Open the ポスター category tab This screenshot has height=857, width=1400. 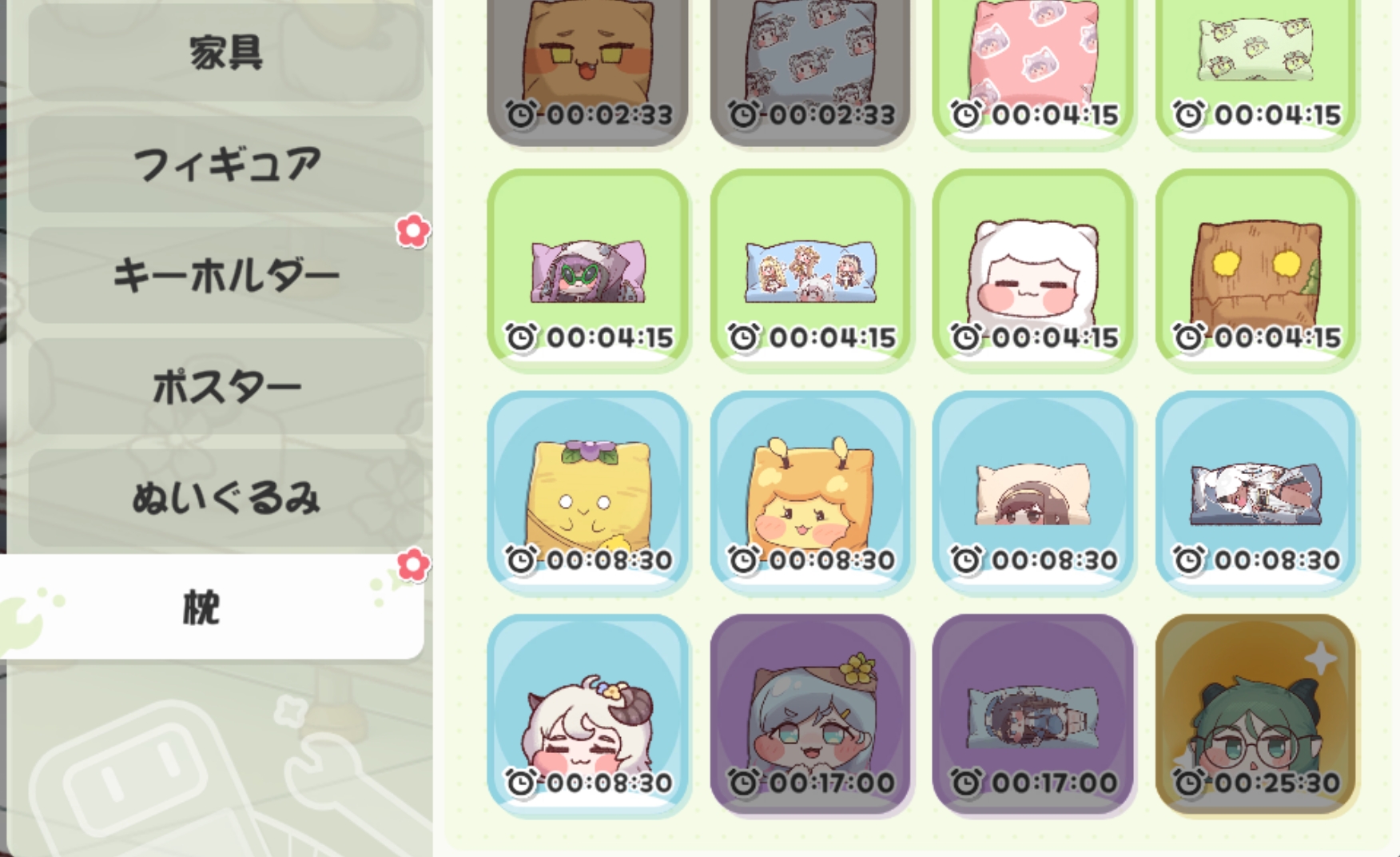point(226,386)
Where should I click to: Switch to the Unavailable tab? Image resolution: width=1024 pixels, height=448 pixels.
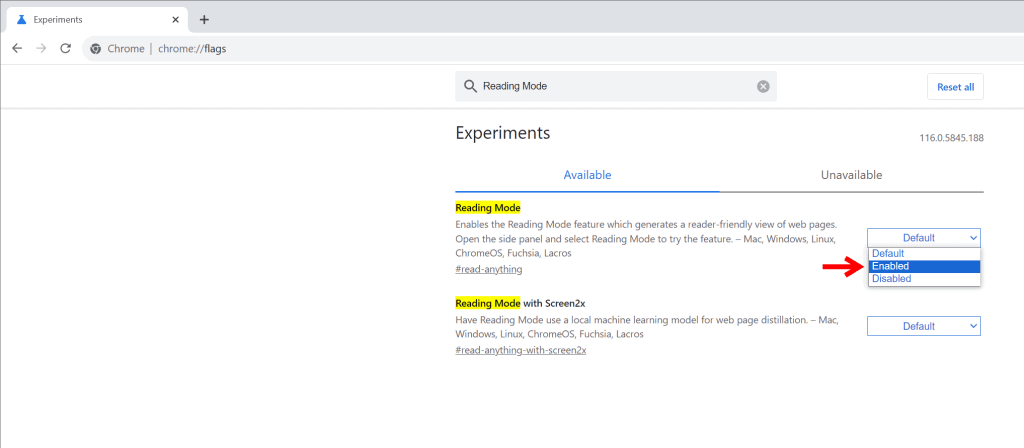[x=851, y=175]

────────────────────────────────────────

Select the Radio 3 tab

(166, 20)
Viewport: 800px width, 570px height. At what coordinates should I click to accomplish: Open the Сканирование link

────────────────────────────────────────

# [Aim of the task]
Retype the part that opens with the line containing "Where should I" and closes with the line containing "[x=851, y=175]". Leave the pictures out of your copy.

# [The result]
Where should I click to: Switch to the Unavailable tab? Image resolution: width=1024 pixels, height=448 pixels.
[x=851, y=175]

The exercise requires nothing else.